Today's source is arXiv q-fin.TR: When Alpha Disappears: A One-Switch Benchmark for Decision-Time Leakage in Financial Backtests. The public feed summarizes it as: "arXiv:2605.23959v1 Announce Type: cross Abstract: We introduce When Alpha Disappears, a paired evaluation benchmark for diagnosing decision-time leakage in financial machine-learning backtests. Rather than treating leakage as a binary property, the benchmark estimates protocol-induced inflation by toggling one evaluation convention at a time around a clean $t{+}1$-open reference, while holding the data panel, walk-fo". This is not a shortcut for fast market commentary. The point of Strategy Arena newsjacking is stricter: when financial, crypto, or AI news starts circulating, we ask what kind of measurement would make the claim defensible.

Strategy Arena connection

The cleanest internal connection is Smart Money Evolved cross-asset. The number to keep visible is Smart Money Evolved validated across 15 assets after Monte Carlo CV filtering. Internal reference: /smart-money. That matters because it prevents vague commentary. We are not saying this news proves that any Strategy Arena system wins. We are saying that public narratives often lack exactly the kind of validation frame Strategy Arena tries to publish.

Anti-2CV read

Editorial signal: Validation. In practice, the article must pass three checks. Is the original source linked? Yes. Is the narrative attached to a measurable Strategy Arena finding? Yes: Smart Money Evolved validated across 15 assets after Monte Carlo CV filtering. Are we confusing a backtest, Monte Carlo validation, model calibration, or paper-trading observation with a live profit promise? No. That confusion is the anti-2CV failure mode: selling a small, fragile signal as if it were a finished supercar.

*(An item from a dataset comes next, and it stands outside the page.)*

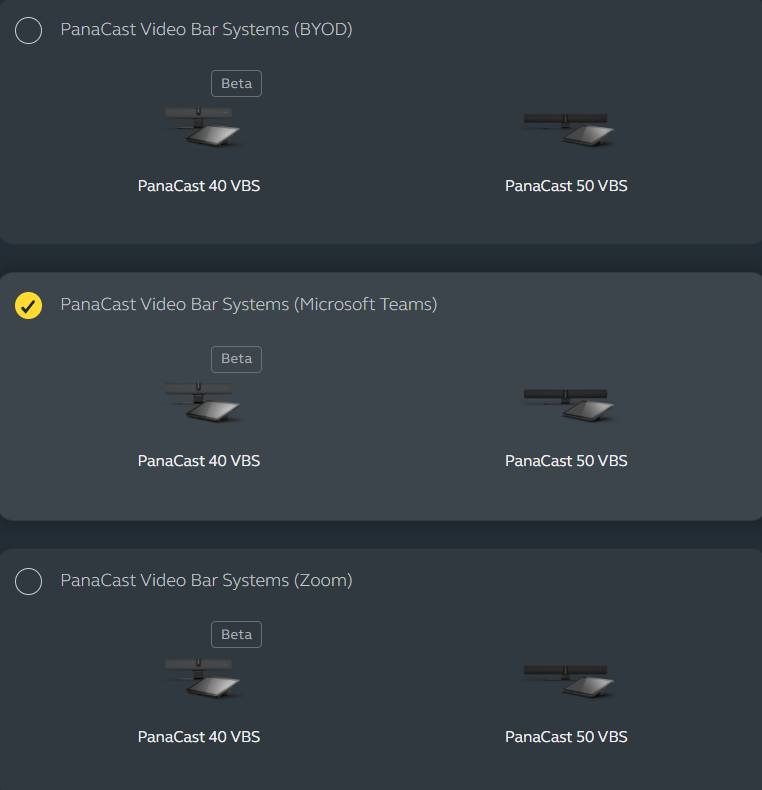Click the PanaCast Video Bar Systems (BYOD) heading
This screenshot has width=762, height=790.
point(206,30)
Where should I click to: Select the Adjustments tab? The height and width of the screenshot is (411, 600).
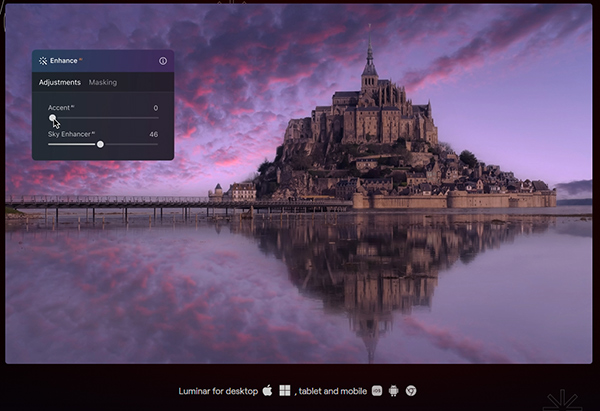[60, 82]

Strategy Arena's discipline is to avoid that move. Strategy articles are about paper trading, backtesting, and Monte Carlo validation, not guaranteed real-world returns. ML claims should be tied to Brier score, calibration, and test windows. Portfolio claims need fees, drawdown, and live drift checks, not just a flattering chart.

What the news does not prove

This news item alone does not prove that a specific strategy should be traded, nor that an AI model understands markets. It also does not make Strategy Arena results directly transferable to real capital. The cited numbers come from explicit frames: documented fees where available, out-of-sample or Monte Carlo validation where available, and public status labels when a cell is still under observation. That restraint is less viral, but much safer.

Why it matters

Most daily finance content optimizes for a click: one news item, one asset, one emotion. The Strategy Arena newsjacker should do the opposite. It takes one news item, keeps the original source link, attaches one precise Strategy Arena finding, and adds a limitation. If repeated daily, this becomes a public log of research hygiene: what we validate, what we debunk, and what we only contextualize.

Caveat

The results cited here come from backtesting, paper trading, Monte Carlo CV, or Strategy Arena calibration reports. They are not financial advice, do not promise live returns, and can decay under market-regime drift. Full anti-2CV methodology: /methodology.